In a sense Westwood’s recent vitrines also deal with touch, or perhaps its denial. Sticking closely to the formula established by the vessel in fade held, works such as Riverbed (2006), Dead Cat Boundary (2006) and Death Spiral Converted (2007) comprise a round or teardrop-shaped box topped with glass. On top of this plane are placed a small number of objects (elaborate penholders, desk-tidies that resemble Constructivist sculptures, toothpicks sprayed with gold paint) that hover between high-end utensils, objets d’art and executive toys, while beneath them are arrangements of stock photographs of office workers, gluey clumps of shredded stationery and the odd disposable knick-knack, such as an airline eye-mask, that recall rock pools, oyster beds or wet, craggy caverns.

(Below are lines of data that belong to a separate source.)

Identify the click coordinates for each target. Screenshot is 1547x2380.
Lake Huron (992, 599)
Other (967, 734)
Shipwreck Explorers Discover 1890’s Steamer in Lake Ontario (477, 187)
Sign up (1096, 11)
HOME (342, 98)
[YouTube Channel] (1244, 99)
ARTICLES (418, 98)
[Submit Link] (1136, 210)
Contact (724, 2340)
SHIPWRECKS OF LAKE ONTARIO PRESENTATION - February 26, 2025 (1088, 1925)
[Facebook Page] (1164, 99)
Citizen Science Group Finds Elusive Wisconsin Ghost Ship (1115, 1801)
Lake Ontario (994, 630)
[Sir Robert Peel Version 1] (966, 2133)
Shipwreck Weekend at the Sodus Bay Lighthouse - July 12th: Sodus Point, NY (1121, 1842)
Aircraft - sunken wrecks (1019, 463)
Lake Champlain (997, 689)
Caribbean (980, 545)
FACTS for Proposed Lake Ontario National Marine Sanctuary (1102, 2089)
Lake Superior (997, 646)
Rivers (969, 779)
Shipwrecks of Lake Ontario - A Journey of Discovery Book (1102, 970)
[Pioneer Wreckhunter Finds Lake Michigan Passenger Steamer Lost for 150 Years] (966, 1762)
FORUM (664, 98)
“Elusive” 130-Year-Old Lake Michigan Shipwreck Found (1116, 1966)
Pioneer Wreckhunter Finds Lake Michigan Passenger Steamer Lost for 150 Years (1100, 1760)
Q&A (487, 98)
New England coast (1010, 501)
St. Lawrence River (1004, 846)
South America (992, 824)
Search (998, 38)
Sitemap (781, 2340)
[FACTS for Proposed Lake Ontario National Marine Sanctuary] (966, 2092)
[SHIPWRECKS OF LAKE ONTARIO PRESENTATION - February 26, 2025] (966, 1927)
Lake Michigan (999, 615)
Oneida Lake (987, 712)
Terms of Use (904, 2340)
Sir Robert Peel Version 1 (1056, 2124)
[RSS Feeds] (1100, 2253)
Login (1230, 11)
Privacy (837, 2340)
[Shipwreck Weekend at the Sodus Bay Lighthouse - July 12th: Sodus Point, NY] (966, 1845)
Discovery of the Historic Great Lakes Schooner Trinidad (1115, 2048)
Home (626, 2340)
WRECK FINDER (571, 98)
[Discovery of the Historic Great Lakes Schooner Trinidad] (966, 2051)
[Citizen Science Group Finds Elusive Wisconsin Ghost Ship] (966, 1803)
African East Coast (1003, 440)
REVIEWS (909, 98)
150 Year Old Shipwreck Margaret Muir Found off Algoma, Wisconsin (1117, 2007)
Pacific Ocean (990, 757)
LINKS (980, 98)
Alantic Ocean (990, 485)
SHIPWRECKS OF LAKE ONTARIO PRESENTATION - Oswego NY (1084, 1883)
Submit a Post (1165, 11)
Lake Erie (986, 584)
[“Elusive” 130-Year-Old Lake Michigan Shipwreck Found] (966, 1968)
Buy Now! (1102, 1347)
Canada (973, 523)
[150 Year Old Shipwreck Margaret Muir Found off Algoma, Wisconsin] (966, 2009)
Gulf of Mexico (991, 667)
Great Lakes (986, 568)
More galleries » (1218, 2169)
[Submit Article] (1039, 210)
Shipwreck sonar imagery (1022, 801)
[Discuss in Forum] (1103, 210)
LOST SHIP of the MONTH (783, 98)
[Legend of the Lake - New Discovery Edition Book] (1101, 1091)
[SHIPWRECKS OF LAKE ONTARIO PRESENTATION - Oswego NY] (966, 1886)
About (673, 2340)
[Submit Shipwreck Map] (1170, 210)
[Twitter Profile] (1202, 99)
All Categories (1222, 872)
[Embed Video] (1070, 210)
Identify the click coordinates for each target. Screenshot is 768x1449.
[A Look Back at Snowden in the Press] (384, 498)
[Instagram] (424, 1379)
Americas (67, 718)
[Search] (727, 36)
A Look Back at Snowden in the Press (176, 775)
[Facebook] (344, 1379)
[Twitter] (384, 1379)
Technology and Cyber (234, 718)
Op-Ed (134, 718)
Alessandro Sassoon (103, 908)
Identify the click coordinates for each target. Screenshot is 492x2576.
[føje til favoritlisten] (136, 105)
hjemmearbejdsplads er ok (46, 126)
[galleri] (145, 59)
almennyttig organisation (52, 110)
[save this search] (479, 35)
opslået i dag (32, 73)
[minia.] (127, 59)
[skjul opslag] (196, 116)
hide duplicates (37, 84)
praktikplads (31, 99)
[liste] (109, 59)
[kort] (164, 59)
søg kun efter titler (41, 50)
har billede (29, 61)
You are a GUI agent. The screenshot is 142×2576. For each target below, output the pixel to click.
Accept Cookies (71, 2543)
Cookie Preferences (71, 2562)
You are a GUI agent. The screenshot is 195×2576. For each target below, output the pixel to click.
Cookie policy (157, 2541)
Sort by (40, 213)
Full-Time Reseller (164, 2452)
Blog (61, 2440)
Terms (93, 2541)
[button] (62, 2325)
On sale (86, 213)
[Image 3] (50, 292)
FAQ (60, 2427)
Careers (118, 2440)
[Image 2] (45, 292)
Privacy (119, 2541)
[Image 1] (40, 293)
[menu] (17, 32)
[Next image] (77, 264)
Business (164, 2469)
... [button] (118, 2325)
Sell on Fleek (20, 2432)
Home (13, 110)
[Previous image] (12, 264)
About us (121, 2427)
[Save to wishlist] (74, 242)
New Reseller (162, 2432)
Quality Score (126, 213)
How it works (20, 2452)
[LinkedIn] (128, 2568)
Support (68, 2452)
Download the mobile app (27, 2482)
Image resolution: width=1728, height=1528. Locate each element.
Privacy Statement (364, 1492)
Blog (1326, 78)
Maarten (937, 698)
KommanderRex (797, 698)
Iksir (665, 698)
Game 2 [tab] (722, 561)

The sterility of the things on the transparent surface is contrasted with the fecundity of those beneath it (all those people, all those densely compacted secrets!), and to look at the vitrines is to wish away the glass and to imagine making contact with an underworld that you know is there but cannot touch. This is not the same order of desire as that experienced by the window-shopper. This is not about ownership, but about reaching inside oneself.